▸ **TEXT EXTRACT**
__________________________________________________

The nor’easter came just a couple of feet from causing a Montauk house to topple into the Block Island Sound, and swept away dunes along Lazy Point in Amagansett and along the ocean beaches of both hamlets. Shorelines throughout the South Fork were eaten away, but the damage was most severe in the region’s easternmost point, according to Aram Terchunian, a coastal geologist with First Coastal Corporation in Westhampton Beach.

At the height of the storm, in the early morning hours of December 27, waves off the coast of the South Fork reached 19 feet high, Mr. Terchunian said, and wind gusts in excess of 50 miles per hour were reported. The storm surge coincided with high tide that night, compounding the damage to the shoreline. Mr. Terchunian said on Monday that his company was still calculating the cubic yards of sand that was swept from the coastline.

In the wake of the storm, more than 70 residents crowded into East Hampton Town Hall for a Town Board meeting on Tuesday, and many urged the town to act toward both short-term and long-term solutions for erosion. Most of the speakers charged that beaches in Montauk and Amagansett have been disappearing for decades, and the damage from last week’s storm was exacerbated by years of inadequate action by officials at all levels of government.

One resident, Terry Bienstock of Soundview Drive in Montauk, said he and his neighbors planned to file suit within the next few weeks against town, county, state and federal governments for allowing the beaches to disappear along Culloden Point. Mr. Bienstock blamed a jetty at the inlet to Lake Montauk for accelerating erosion east of the inlet over the years.

Town Councilman Dominick Stanzione said he had submitted a preliminary damage assessment report to Suffolk County that morning—the first step toward securing a federal disaster declaration, which would make federal aid available to the town and its residents. The town’s early estimates put the damage to private properties at $3 million and the damage to public properties at $1 million.

Among the public property that sustained damage in the storm is Gerard Drive in Springs, which needs to be reconditioned, a town parking lot at the end of West Lake Drive in Montauk that needs to be rebuilt, and the inlets of several town waterways that were shoaled and need to be dredged, according to the town officials.

__________________________________________________

▸ **WRITTEN TASK**
Reproduce the part of the nor'easter report that begins at the words "At the height" and stops after the words "levels of government.", keeping every word unchanged.

▸ **DATA SEGMENT**
__________________________________________________

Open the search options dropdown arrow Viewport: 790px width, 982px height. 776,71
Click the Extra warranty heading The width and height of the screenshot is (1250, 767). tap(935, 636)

__________________________________________________

▸ **SOLUTION BELOW**
At the height of the storm, in the early morning hours of December 27, waves off the coast of the South Fork reached 19 feet high, Mr. Terchunian said, and wind gusts in excess of 50 miles per hour were reported. The storm surge coincided with high tide that night, compounding the damage to the shoreline. Mr. Terchunian said on Monday that his company was still calculating the cubic yards of sand that was swept from the coastline.

In the wake of the storm, more than 70 residents crowded into East Hampton Town Hall for a Town Board meeting on Tuesday, and many urged the town to act toward both short-term and long-term solutions for erosion. Most of the speakers charged that beaches in Montauk and Amagansett have been disappearing for decades, and the damage from last week’s storm was exacerbated by years of inadequate action by officials at all levels of government.